- Data listing

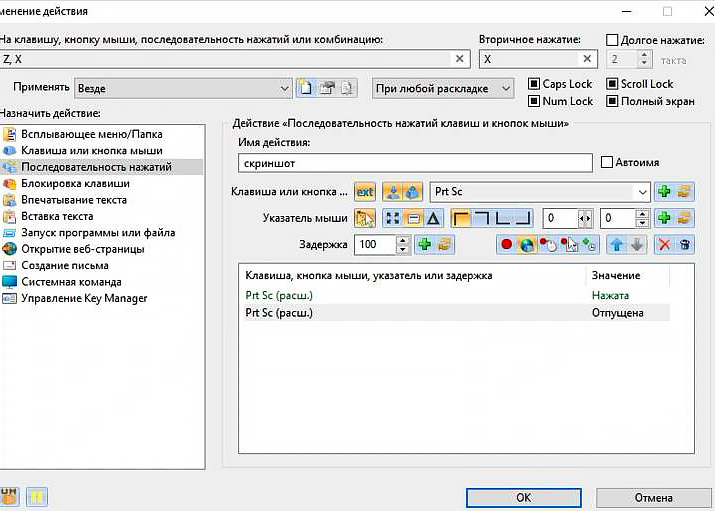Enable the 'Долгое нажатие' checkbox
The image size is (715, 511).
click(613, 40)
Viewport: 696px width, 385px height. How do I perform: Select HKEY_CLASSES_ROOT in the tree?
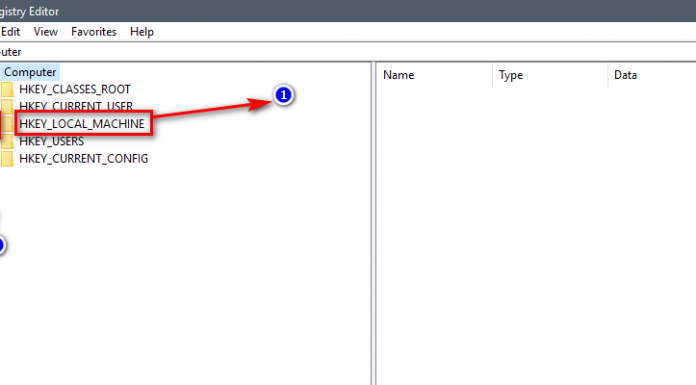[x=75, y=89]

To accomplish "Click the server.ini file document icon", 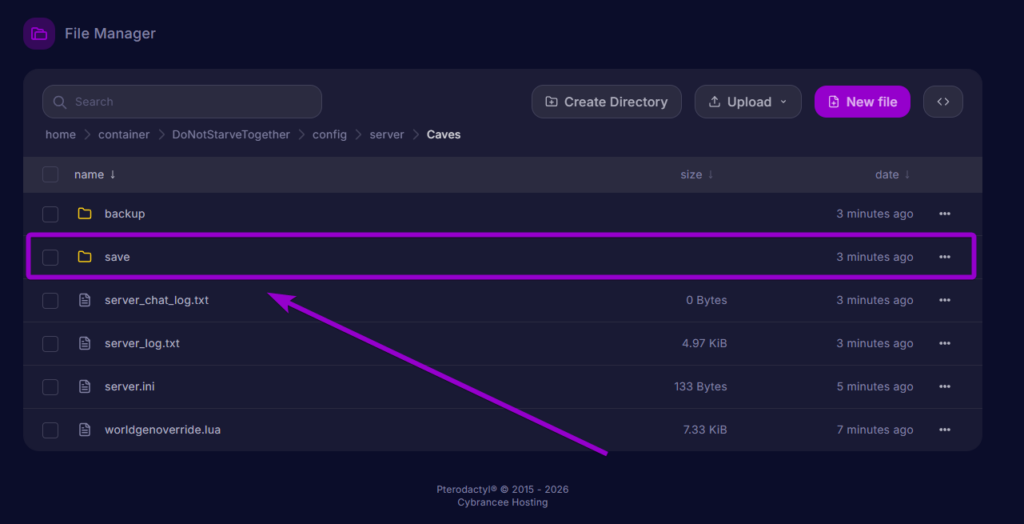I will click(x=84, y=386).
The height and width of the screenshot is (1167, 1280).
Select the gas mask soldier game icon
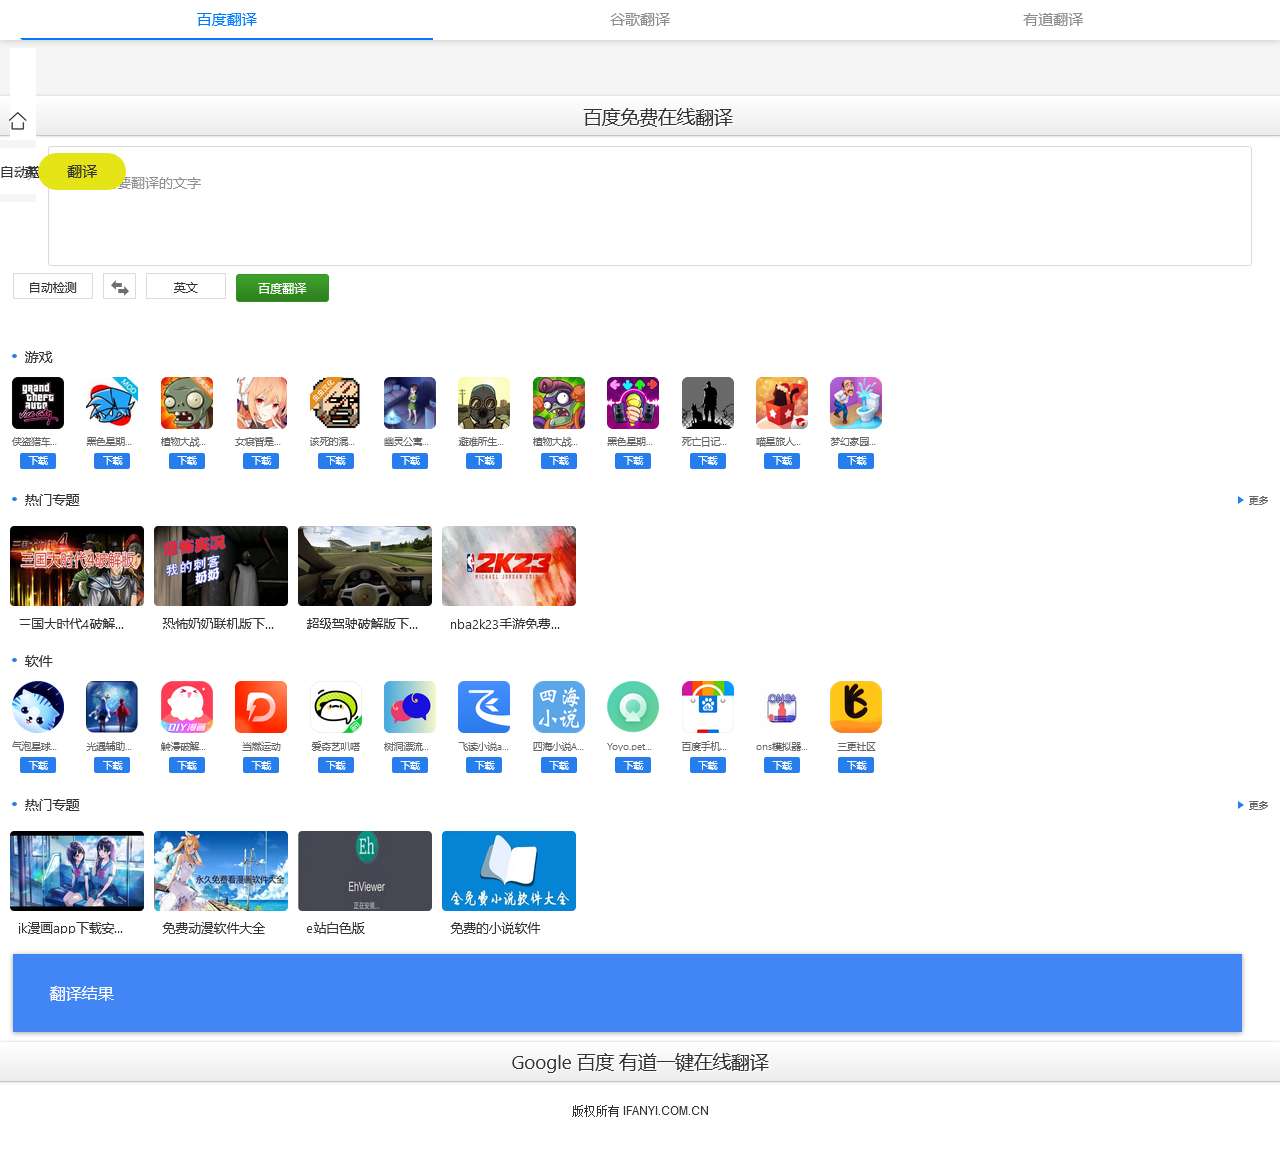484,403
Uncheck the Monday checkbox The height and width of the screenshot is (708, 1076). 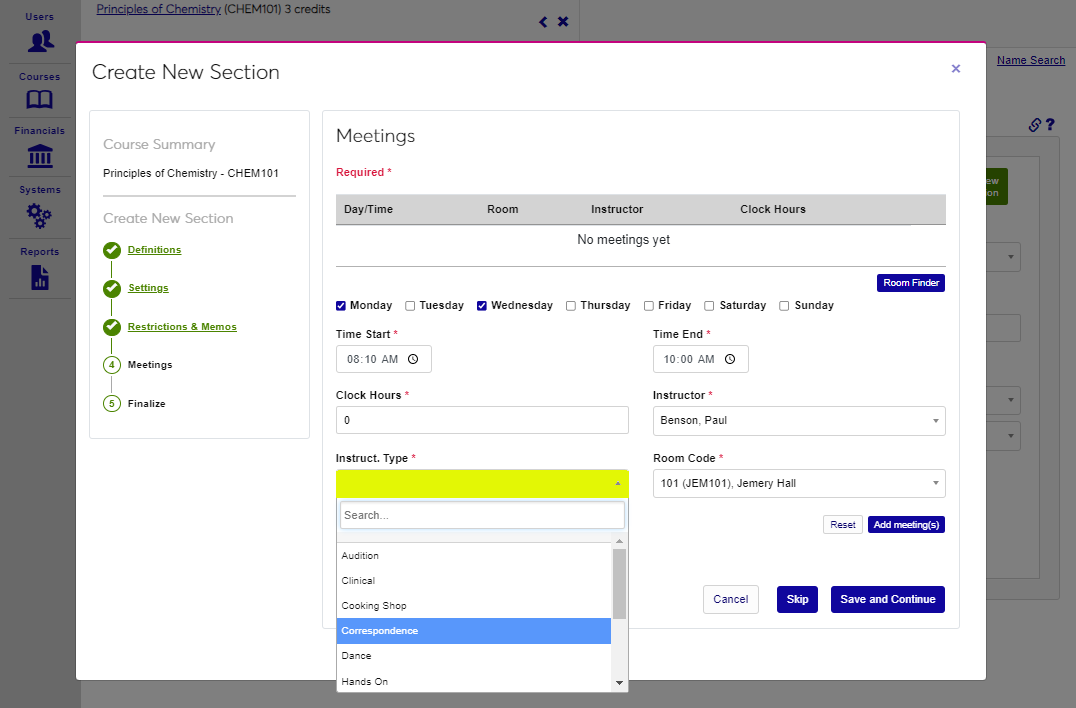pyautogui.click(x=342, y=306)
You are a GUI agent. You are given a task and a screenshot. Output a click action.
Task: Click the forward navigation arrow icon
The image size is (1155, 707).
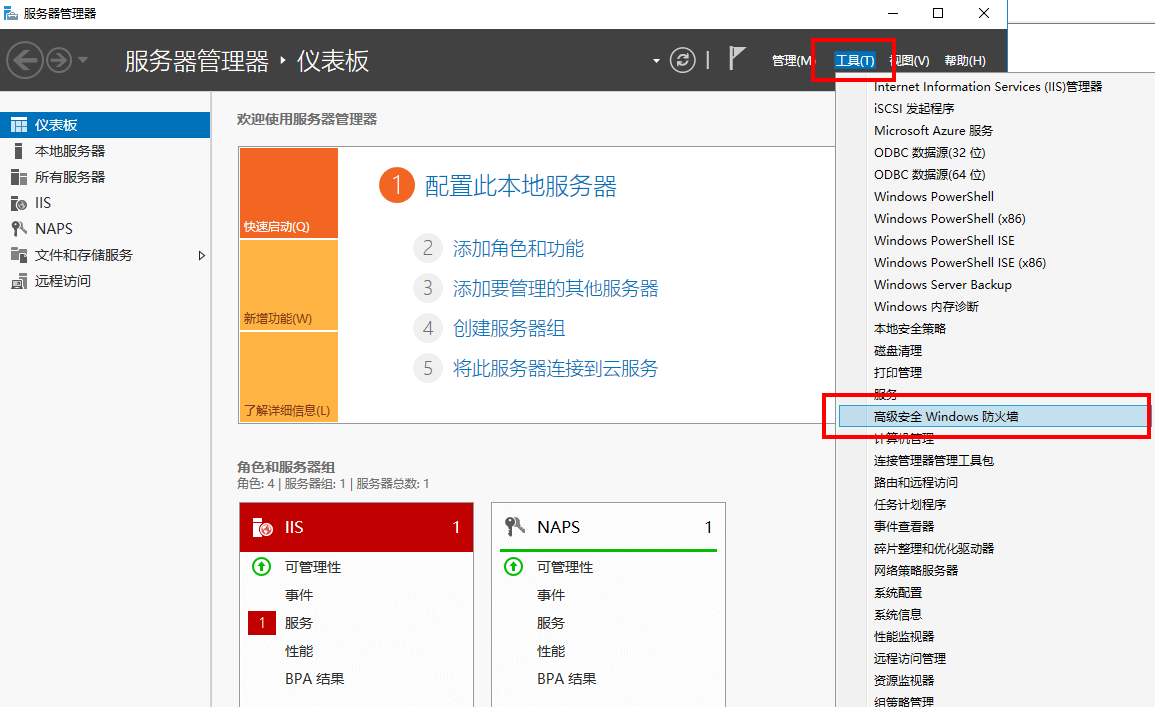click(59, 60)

- Task objective
Please copy exactly the lines from the one containing "You are a GUI" through the end of the records above, leaving out every picture.

- Solution for this problem
You are a GUI agent. You are given a task and a screenshot. Output a click action.
Task: Click the forward navigation arrow icon
The image size is (1155, 707).
click(59, 60)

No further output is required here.